29 Haziran 2009 Pazartesi

Hayat bazen çok gıcıksın!

Haftasonu yaptığım pancakeleri anlatacaktım, ta ki canım sıkılana, enerjim düşene kadar. Halbuki öğlen tavla turnuvasından kazandığım magnum yüzünden gayet keyifliydim.

Bugün, iş yerinden sevdiğim arkadaşlarımın ayrıldığını geç de olsa öğrendim. Canları biraz sıkkınmış, konuşamadık bile doğru dürüst. Moralim bozuldu. Hava da kapalıydı zaten, iki gündür olduğu gibi. Temmuz başındayız hava, bilmem farkında mısın? Yaz günü kış soğuğu yaşamak istemiyorum artık. Zaten ıslandım da bugün. Islanmaktan nefret ediyorum. Beyaz spor ayakkabılarım artık beyaz değil. Şu Vespamı da bir alamadım zaten. Güzel bir yazı yazmak istemiştim, onu bile yazamadım. Hayat, bazen çok gıcık olduğunun farkında mısın?

Hayat, çok açık ki seninle bugün bir zorum var. Bugün git, yarın daha adil bir şekilde dön lütfen.

Bekliyor olacağım.

26 Haziran 2009 Cuma

24 Haziran 2009 Çarşamba

Zorunlu Tercih

Bugün maalesef iki durumla da karşılaştığım için karar vermekte zorlandım, soruyorum. Sizce hangisi daha dayanılmaz bir durumdur?
  • Dayanılmaz derecede, maruz kalınan ter kokusu mu (dayanılır da yok zaten),
  • Yoksa yine sıcak mı sıcak bir havada maruz kalınan, burun deliklerini tahriş edecek derecedeki ağır mı ağır parfüm kokusu mu?

Kabus gibi, ben tercih bile yapamıyorum da!

23 Haziran 2009 Salı

Türkiye'nin Ensest Raporu

Eve geldim, bilgisayarımı açtığımda ana sayfam olan ntvmsnbc'de bir başlık hemen gözüme çarptı: "Anneler bu habere dikkat!".

"Türkiye'nin ensest raporu" alt başlığı ile verilen haberde ensest ilişkilerin Türkiye'deki durumunu gösteren ve Adana, Ankara, Diyarbakır, Erzurum, İstanbul ve Kocaeli'de yapılan saha çalışması ile ortaya konan bir rapordan bahsediliyor.
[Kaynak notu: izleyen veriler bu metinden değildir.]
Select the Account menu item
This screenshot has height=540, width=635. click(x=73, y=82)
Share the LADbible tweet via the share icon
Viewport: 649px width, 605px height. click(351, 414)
Rapor, ensest vakaları ile farklı alanlarda karşılaşan rehber öğretmen, sınıf öğretmeni, psikiyatr, çocuk doktoru, çocuk cerrahı, adli tıp uzmanı, halk sağlığı uzmanı, ebe, polis, hâkim, savcı, avukat, psikolog, sosyal hizmet uzmanı, sosyolog ve sivil toplum kurumu çalışanlarından oluşan toplam 98 kişi ile yapılan derinlemesine görüşmelere dayanıyormuş.

Karşılaşılan örneklerden bazıları şöyle verilmiş:

“...bir babanın kızıyla 7 yıl süren ensest ilişkisi olmuştu. Hatta kızın âdet düzenlerini takip edecek kadar ileriye götürdüğü bir ilişki. Ve kız iki kere gebe kalıyor. Gebeliği sonlandırıyor bir şekilde baba. Kürtaj yaptırtıyor... 10'lu yaşlara yakın başlıyor”

“...şahsın 5 kızı var. Her bir kızını 3 veya 4 yaşından itibaren istismara başlıyor. Bu çocukları 9-10, yani cinsel anlayışa yakın veya bilinçli, o anlamda bilgi sahibi olmaya geldiği noktada bırakıyor, bir diğerine başlıyor. Bu şekilde 5 çocuğunu da ayrı ayrı taciz etmiş.”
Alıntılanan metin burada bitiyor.